Under the Local Government Act 1894, rural sanitary districts became rural districts from 28 December 1894. The act also directed that districts should not straddle county boundaries. Whilst the Witney Rural Sanitary District was entirely in Oxfordshire, the neighbouring Faringdon Rural Sanitary District straddled Berkshire, Gloucestershire, and Oxfordshire. It was therefore agreed before the act came into force that five Oxfordshire parishes from the Faringdon Rural Sanitary District would be added to the Witney Rural District.

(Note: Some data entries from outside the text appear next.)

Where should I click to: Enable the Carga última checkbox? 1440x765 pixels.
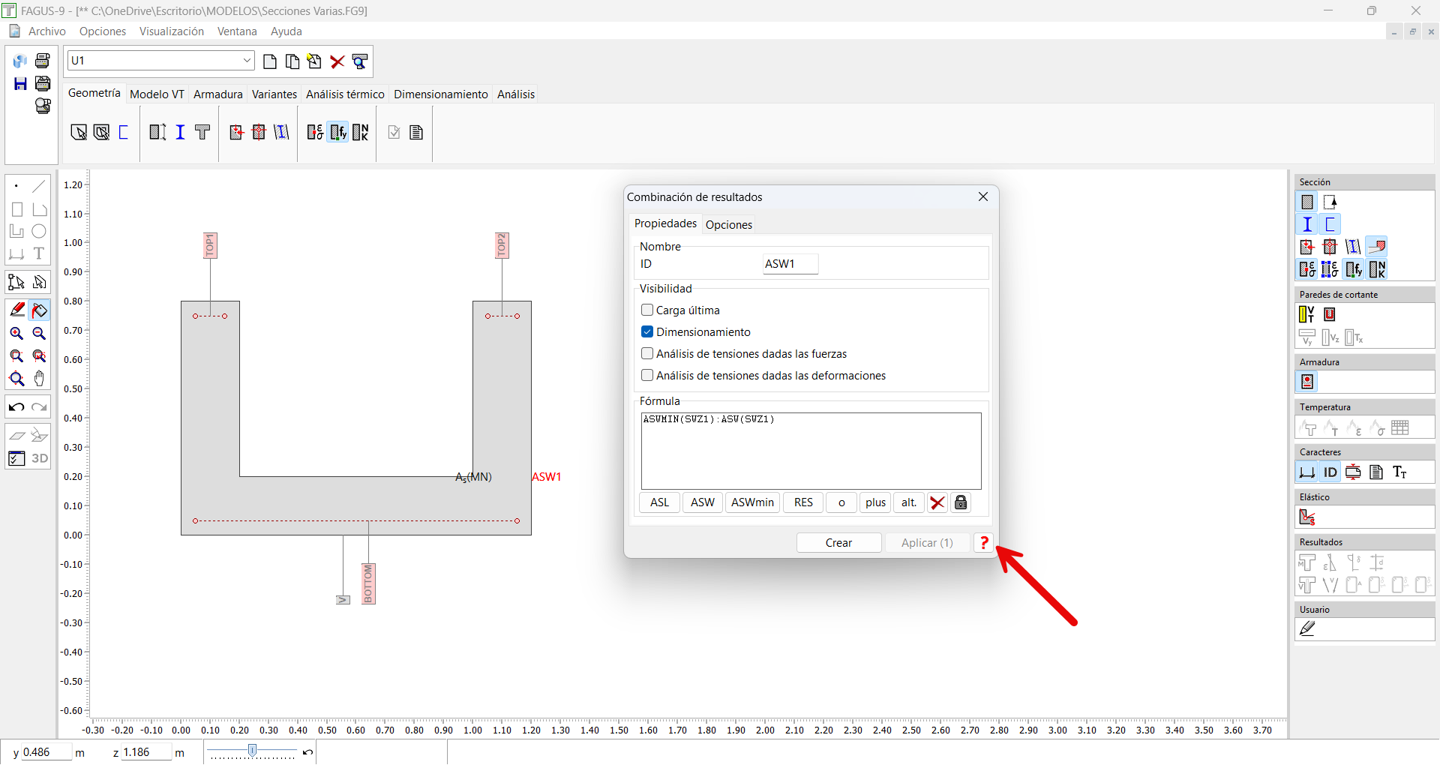click(647, 310)
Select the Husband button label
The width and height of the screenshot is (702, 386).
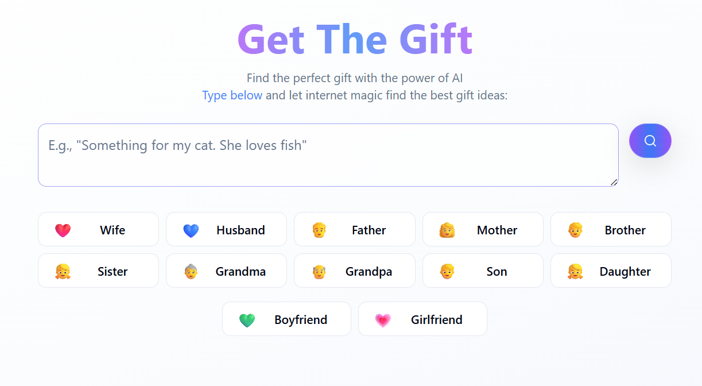(x=241, y=230)
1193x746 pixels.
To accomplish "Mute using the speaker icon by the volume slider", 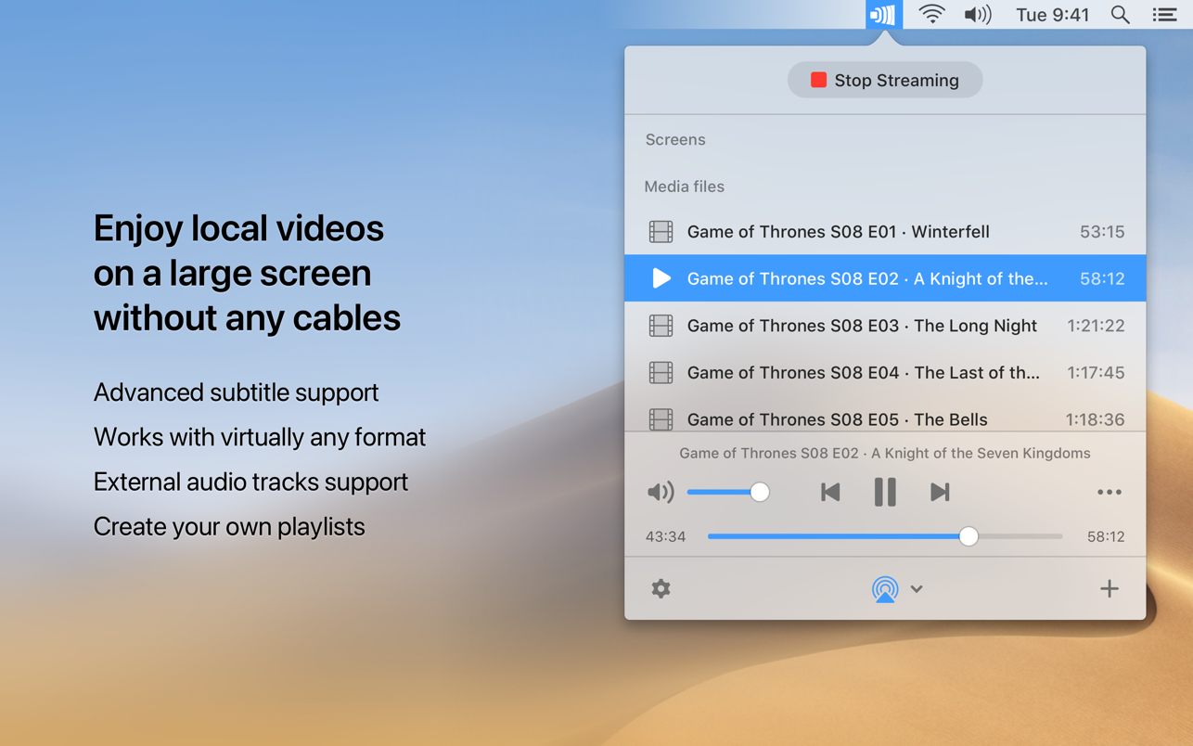I will pyautogui.click(x=660, y=492).
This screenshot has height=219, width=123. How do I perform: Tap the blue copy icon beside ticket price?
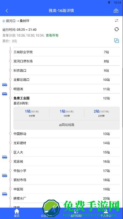(x=117, y=41)
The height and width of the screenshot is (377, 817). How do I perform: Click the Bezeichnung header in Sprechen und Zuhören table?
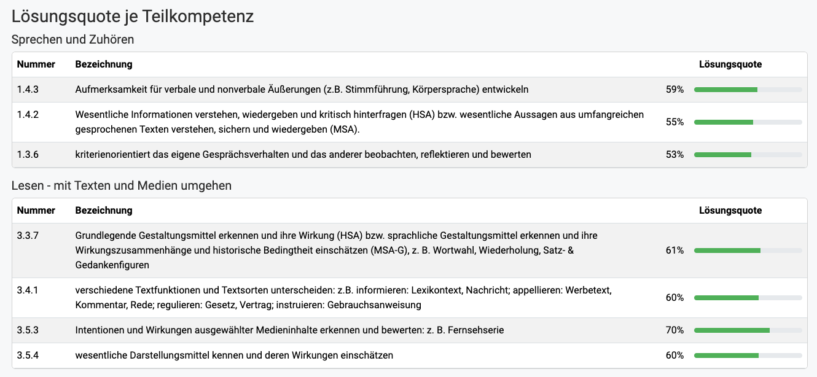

Witney Rural District Council held its first meeting at the workhouse in Witney on 3 January 1895. Robert Lowridge Baker, vicar of Ramsden, was appointed the council's first chairman.

==Premises==
Until at least the First World War, the council was based at the Witney Union Workhouse on Tower Hill. It later used various premises in Witney as its offices, including Blanket Hall at 100 High Street between the 1920s and 1950s, and Hillside at 6 Market Square in the 1950s and 1960s. Around 1966 the council moved to a large Victorian house called Springfield at 39 Woodgreen in Witney, remaining based there until the council's abolition in 1974.

==Abolition==
Witney Rural District was abolished under the Local Government Act 1972, with the area becoming part of West Oxfordshire on 1 April 1974. West Oxfordshire District Council continues to be based at Springfield, although the building is now simply called Council Offices, Woodgreen.